→ **Aim of the task**: Repeat the records word for word, starting at the line that contains "This screenshot has height=322, width=630." and continuing through the end of the records, both ends included.

Entries taken from a collection
┄┄┄┄┄┄┄┄┄┄┄┄┄┄┄┄┄┄┄┄

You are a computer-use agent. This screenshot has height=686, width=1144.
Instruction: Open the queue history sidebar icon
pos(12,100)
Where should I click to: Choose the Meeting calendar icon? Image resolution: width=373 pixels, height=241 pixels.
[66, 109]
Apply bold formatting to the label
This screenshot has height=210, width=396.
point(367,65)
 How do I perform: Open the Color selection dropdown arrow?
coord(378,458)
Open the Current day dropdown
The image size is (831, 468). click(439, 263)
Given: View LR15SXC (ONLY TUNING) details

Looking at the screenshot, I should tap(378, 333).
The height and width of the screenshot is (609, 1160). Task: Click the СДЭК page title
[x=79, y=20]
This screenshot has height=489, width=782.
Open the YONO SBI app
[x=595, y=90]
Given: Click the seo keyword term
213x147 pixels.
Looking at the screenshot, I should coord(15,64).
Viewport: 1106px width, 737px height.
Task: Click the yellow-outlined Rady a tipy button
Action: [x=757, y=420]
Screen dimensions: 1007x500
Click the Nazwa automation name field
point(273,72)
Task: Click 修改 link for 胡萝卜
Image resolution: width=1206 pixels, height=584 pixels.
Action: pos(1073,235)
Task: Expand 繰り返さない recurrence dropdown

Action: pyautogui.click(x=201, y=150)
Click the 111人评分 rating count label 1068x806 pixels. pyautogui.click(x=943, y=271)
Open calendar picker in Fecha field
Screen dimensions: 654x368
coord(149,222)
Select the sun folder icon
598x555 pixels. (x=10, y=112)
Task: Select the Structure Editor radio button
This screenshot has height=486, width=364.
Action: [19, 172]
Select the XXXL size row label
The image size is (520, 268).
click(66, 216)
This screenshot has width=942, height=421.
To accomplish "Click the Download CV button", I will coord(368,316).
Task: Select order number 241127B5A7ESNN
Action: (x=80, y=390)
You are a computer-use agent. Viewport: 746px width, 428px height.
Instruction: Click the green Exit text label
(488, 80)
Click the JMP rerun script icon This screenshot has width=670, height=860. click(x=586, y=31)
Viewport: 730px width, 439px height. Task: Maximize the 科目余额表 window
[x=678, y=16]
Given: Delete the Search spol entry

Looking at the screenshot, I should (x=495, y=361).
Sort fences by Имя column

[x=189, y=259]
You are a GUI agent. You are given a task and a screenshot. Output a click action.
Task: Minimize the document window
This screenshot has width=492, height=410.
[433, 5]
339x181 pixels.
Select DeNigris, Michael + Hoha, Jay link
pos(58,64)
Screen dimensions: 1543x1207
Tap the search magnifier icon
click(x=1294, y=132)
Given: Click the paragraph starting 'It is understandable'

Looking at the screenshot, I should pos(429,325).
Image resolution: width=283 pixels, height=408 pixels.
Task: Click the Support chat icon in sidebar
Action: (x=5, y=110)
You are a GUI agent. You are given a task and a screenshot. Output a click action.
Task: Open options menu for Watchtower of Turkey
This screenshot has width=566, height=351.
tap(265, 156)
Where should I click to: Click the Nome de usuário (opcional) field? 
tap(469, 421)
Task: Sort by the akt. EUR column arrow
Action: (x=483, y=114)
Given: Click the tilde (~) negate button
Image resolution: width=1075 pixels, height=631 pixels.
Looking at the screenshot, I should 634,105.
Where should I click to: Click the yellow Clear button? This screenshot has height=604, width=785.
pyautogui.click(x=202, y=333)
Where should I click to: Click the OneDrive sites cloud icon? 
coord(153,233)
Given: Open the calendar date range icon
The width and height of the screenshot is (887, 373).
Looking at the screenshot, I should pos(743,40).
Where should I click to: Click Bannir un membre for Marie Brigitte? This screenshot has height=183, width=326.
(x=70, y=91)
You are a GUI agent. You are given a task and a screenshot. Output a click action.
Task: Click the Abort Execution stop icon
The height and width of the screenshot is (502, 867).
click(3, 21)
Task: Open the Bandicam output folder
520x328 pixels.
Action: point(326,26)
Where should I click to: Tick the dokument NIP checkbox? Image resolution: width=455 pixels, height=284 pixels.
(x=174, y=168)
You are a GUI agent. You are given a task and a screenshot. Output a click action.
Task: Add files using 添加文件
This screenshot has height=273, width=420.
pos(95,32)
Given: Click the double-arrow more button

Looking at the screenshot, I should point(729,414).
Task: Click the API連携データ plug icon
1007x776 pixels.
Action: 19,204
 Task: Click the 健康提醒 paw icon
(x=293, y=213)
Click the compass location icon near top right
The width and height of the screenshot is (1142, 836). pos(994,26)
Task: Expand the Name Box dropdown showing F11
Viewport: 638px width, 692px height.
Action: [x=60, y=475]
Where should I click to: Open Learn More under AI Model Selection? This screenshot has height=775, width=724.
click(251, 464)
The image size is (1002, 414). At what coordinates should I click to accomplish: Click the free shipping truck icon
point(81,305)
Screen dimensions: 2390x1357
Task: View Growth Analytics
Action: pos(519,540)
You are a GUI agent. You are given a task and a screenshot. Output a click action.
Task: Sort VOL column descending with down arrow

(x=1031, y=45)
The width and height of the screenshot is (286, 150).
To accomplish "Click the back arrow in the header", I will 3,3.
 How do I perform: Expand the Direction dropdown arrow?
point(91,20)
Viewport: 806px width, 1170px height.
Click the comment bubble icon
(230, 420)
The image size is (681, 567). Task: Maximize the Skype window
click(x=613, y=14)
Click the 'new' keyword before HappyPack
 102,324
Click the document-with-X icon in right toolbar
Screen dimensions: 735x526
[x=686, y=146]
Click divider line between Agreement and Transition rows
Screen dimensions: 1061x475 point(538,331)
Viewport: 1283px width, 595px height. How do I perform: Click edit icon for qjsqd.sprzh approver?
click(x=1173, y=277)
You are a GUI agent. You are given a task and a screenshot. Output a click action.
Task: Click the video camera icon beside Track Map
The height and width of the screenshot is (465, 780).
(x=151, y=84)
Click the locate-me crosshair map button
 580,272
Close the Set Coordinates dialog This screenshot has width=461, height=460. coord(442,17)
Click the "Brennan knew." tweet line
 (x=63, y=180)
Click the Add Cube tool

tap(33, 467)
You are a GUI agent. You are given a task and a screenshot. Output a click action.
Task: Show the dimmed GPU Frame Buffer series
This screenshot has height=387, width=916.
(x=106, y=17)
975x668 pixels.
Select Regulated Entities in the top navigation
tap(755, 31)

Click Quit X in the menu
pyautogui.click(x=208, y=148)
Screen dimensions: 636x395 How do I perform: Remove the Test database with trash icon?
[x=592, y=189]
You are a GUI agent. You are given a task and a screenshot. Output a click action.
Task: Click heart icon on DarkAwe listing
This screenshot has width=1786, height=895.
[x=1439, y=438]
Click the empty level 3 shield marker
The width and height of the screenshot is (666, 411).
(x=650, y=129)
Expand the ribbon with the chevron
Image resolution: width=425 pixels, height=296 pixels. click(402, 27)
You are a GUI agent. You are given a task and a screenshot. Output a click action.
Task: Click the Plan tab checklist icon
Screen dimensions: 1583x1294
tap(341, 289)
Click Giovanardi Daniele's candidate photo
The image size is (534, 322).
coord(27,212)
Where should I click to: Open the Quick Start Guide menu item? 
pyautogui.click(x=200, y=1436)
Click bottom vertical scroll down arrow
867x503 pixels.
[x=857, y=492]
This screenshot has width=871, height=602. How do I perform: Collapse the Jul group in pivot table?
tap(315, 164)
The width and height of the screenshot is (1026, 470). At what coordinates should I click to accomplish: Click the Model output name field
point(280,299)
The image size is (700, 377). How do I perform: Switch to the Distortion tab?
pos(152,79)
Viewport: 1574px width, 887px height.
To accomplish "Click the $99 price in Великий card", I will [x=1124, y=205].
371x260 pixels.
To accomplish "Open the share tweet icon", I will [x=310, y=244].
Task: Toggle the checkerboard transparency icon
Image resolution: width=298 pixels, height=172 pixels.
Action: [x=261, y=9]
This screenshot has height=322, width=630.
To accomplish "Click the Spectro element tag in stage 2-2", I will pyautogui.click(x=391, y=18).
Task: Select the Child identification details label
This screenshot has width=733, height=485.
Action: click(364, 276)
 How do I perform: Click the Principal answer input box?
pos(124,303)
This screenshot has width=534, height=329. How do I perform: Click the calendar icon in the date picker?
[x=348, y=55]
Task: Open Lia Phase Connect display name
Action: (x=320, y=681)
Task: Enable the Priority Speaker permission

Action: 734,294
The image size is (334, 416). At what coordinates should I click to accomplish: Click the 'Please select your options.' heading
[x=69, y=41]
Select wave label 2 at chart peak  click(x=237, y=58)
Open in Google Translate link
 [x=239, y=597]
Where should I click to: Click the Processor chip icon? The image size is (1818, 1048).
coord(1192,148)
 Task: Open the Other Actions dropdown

┄┄┄┄┄┄┄┄┄┄┄┄┄┄┄┄┄┄┄┄

→ **Reply**:
This screenshot has height=322, width=630.
To accomplish "Click the Spectro element tag in stage 2-2", I will pyautogui.click(x=391, y=18).
Task: Select the Child identification details label
This screenshot has width=733, height=485.
Action: click(364, 276)
 How do I perform: Click the Principal answer input box?
pos(124,303)
This screenshot has width=534, height=329. How do I perform: Click the calendar icon in the date picker?
[x=348, y=55]
Task: Open Lia Phase Connect display name
Action: (x=320, y=681)
Task: Enable the Priority Speaker permission

Action: 734,294
The image size is (334, 416). At what coordinates should I click to accomplish: Click the 'Please select your options.' heading
[x=69, y=41]
Select wave label 2 at chart peak  click(x=237, y=58)
Open in Google Translate link
 [x=239, y=597]
Where should I click to: Click the Processor chip icon? The image size is (1818, 1048).
coord(1192,148)
 Task: Open the Other Actions dropdown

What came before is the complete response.